This work contributes two elements toward the quest for closed-loop control of T1DM. First, the regulatory approval of the clinical trials was based entirely on in silico
experiments performed in a computer-simulation environment.23
Second, the control algorithm was tested at three centers in three different countries, which added external validity to the data. Fully automated CGM data transfer is another characteristic distinguishing this study from other reports.12
Key features of this MPC algorithm are therefore automated SC glucose monitoring, SC insulin delivery, and personalization for each study participant using routinely available characteristics.
An important feature of this study is its repeated- measures design: each participant was tested twice under identical conditions in a tightly controlled hospital setting. The only variable that differed between admissions 1 and 2 was, therefore, the control strategy: patient-directed open-loop control at admission 1 and algorithm-suggested closed-loop control at admission 2. This permitted an objective assessment of the performance of MPC. The major advantage of closed-loop control was the nearly five-fold reduction in the number of nocturnal hypoglycemic episodes, plus a greater percentage of time that blood glucose spent within the narrow target range of 3.9–7.8 mmol/liter overnight. On the other hand, the performance of the MPC algorithm before and after breakfast was generally inferior to the open-loop control.
A weakness of the study was that the order of open-loop versus closed-loop conditions was not randomized. Typically, such a randomization is required in order to avoid “learning” effects. In this study, we need to differentiate the effect of “algorithm learning,” i.e., the control algorithm “learning” about the subject and his/her meal profile from open-loop data, and the effect of “human learning,” which could potentially contaminate the results. The idea of algorithm learning is that, over time, a profile of a person’s characteristics and daily regiment can be estimated and then used for control. In order to test algorithm learning, in this first study we supplied the algorithm with information about meals from the open-loop trial. In order to do so, we departed from the gold-standard randomized-order trials and had open loop always first. However, this was a pilot study testing new technology and not necessarily aiming for perfection in study design. Our subsequent studies (now ongoing) employ randomized order. Human (patient, personnel) learning was possible in this trial, but during closed loop, the patient and the attending personnel had little influence on insulin dosing, which was entirely done by the closed-loop control algorithm. Thus the influence of the order of open- and closed-loop control experiments should be minimal.
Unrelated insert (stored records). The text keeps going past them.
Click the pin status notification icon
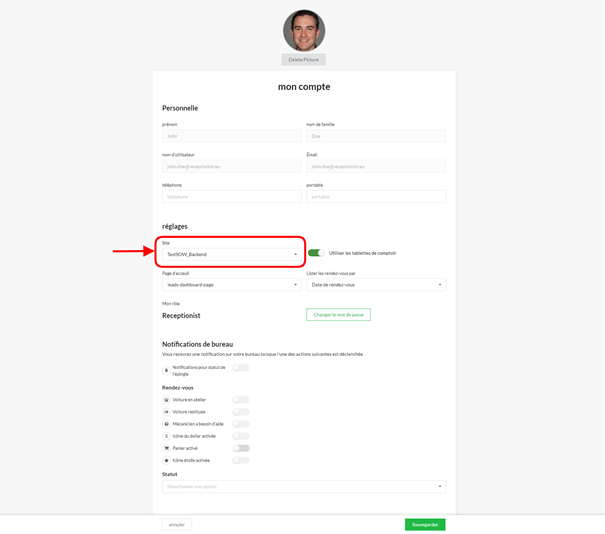The image size is (605, 534). [166, 370]
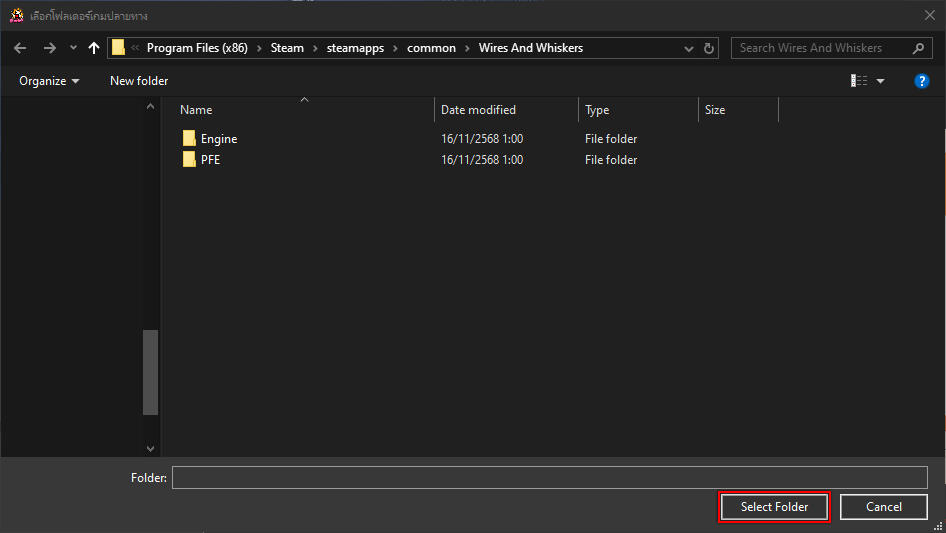This screenshot has height=533, width=946.
Task: Open the Help question mark icon
Action: (x=922, y=81)
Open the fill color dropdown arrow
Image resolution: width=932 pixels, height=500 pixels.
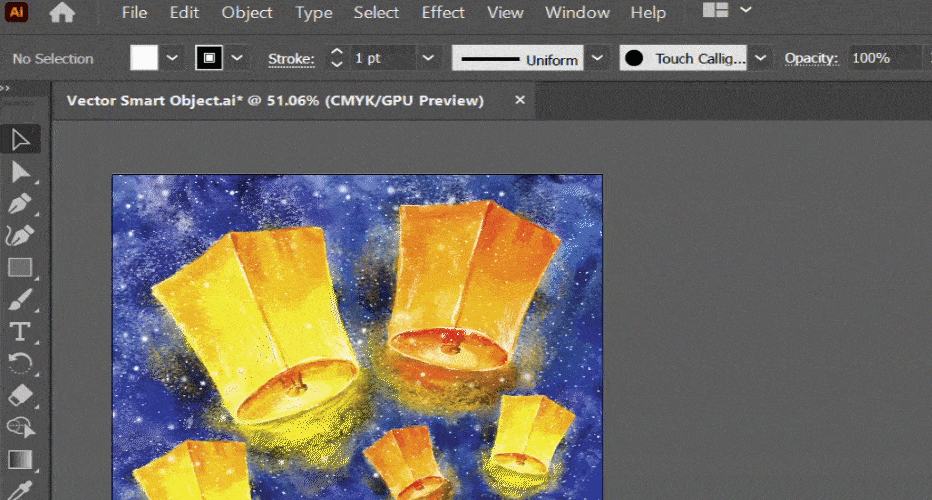pyautogui.click(x=173, y=58)
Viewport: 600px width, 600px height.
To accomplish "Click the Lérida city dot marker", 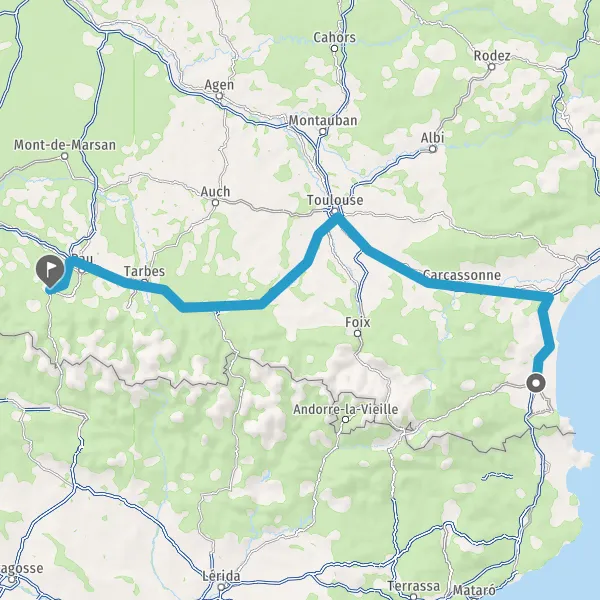I will coord(221,587).
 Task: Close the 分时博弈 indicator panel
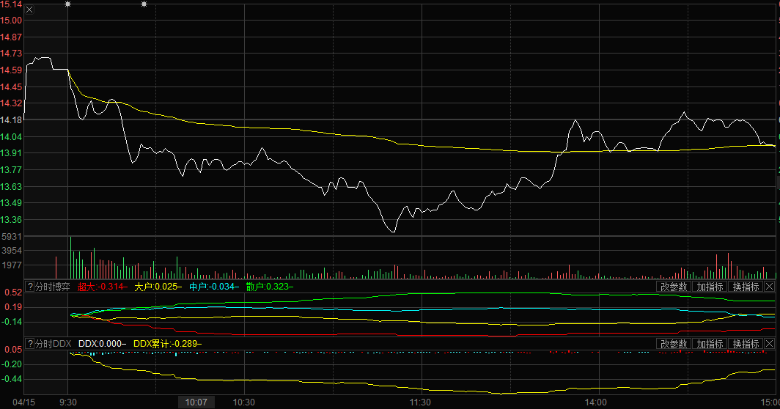(770, 287)
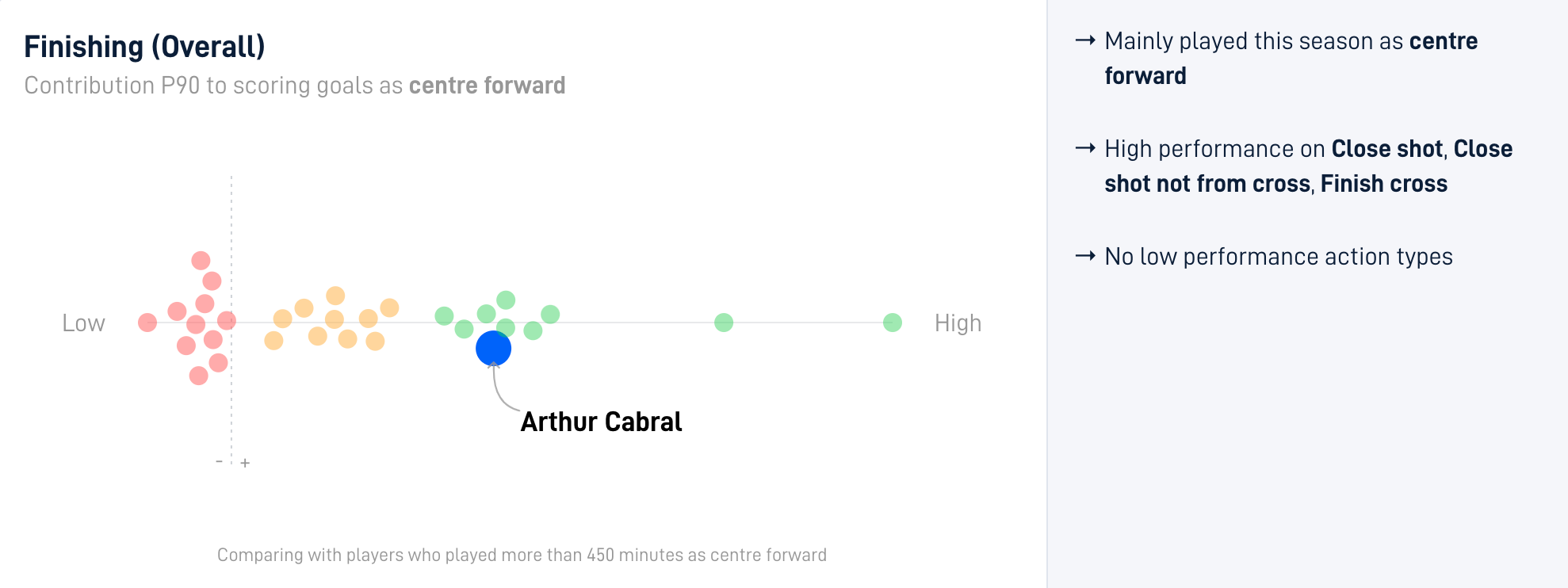The height and width of the screenshot is (588, 1568).
Task: Click the 'High' axis label
Action: [x=958, y=323]
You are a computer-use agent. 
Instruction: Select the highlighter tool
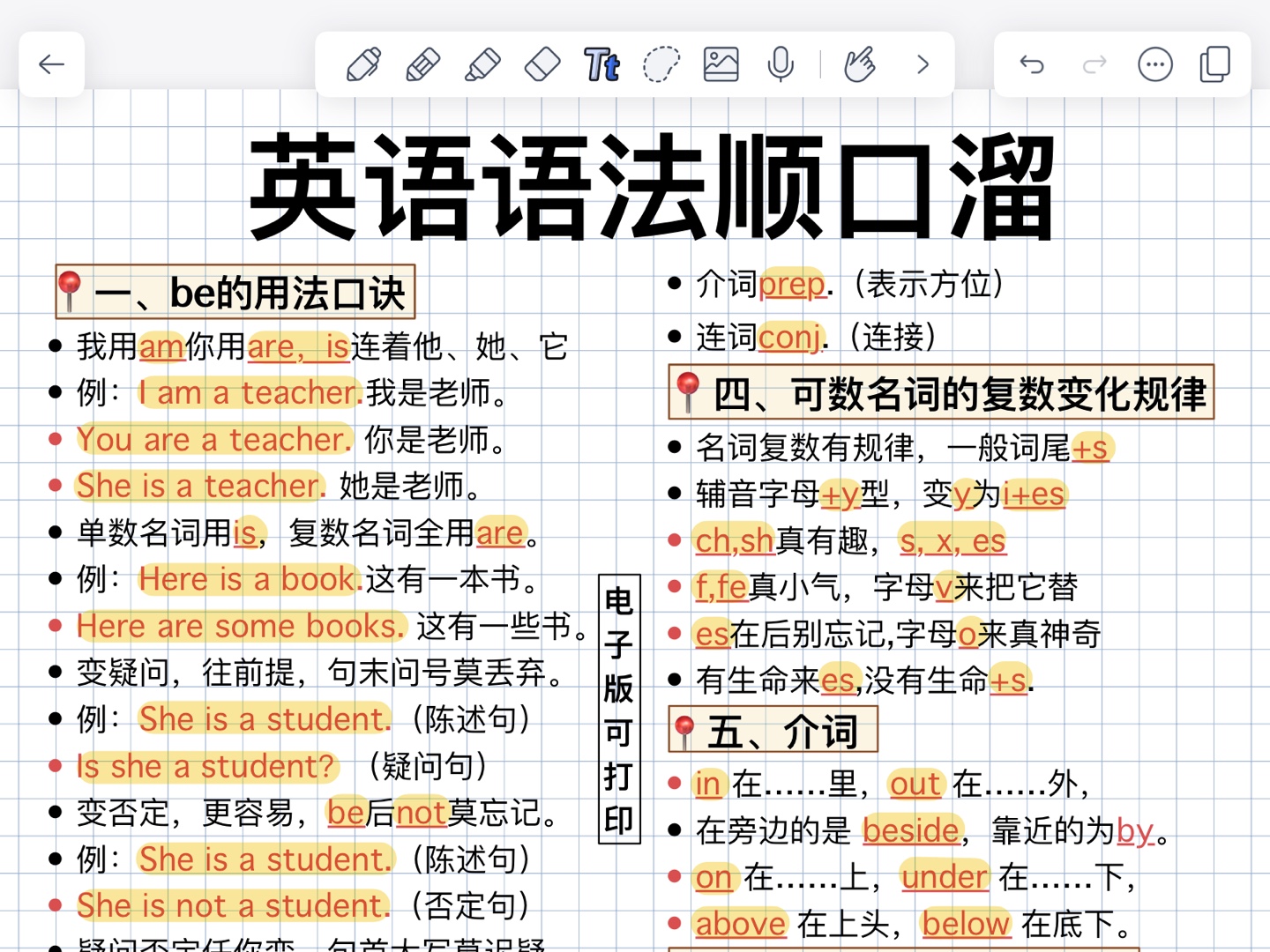click(482, 63)
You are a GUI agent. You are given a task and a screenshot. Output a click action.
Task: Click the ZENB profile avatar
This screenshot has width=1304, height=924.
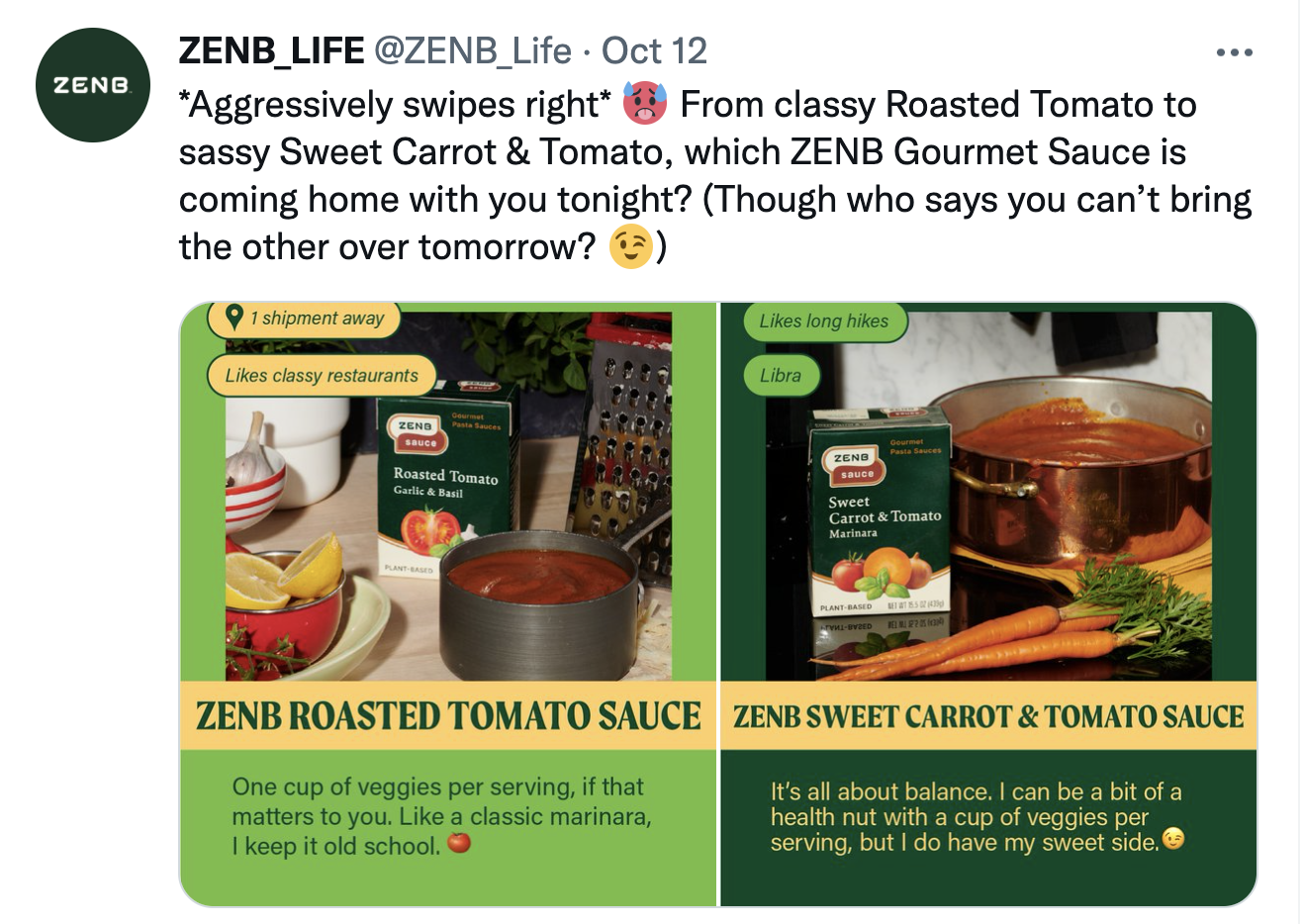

In terms of technology advancement, two comments are important. First, the control algorithm used insulin boluses administered every 15 min instead of the continuous basal rate. This was done because, in preparation for this study, we found that, due to SC insulin transport and “smoothing” of the insulin boluses during their transit from SC space to the circulation, 15 min boluses result in blood insulin concentrations that are indistinguishable from those generated by continuous insulin administration.24
Other practical advantages of such a discrete insulin delivery include more precise insulin dosing and optimization of pump battery life. Second, although the overall CGM performance was satisfactory, the CGM devices suffered from transient loss of sensitivity, particularly overnight. Although the exact definition of such events is not possible, on approximately 15 occasions across all subjects, the CGM readings experienced rapid drops, which did not correspond to reference blood glucose changes. For example, in
, three such drops were observed—two during admission 1 and one during admission 2. Such events may have been caused by increased pressure on the sensor during sleep that recovered after the patient repositioned.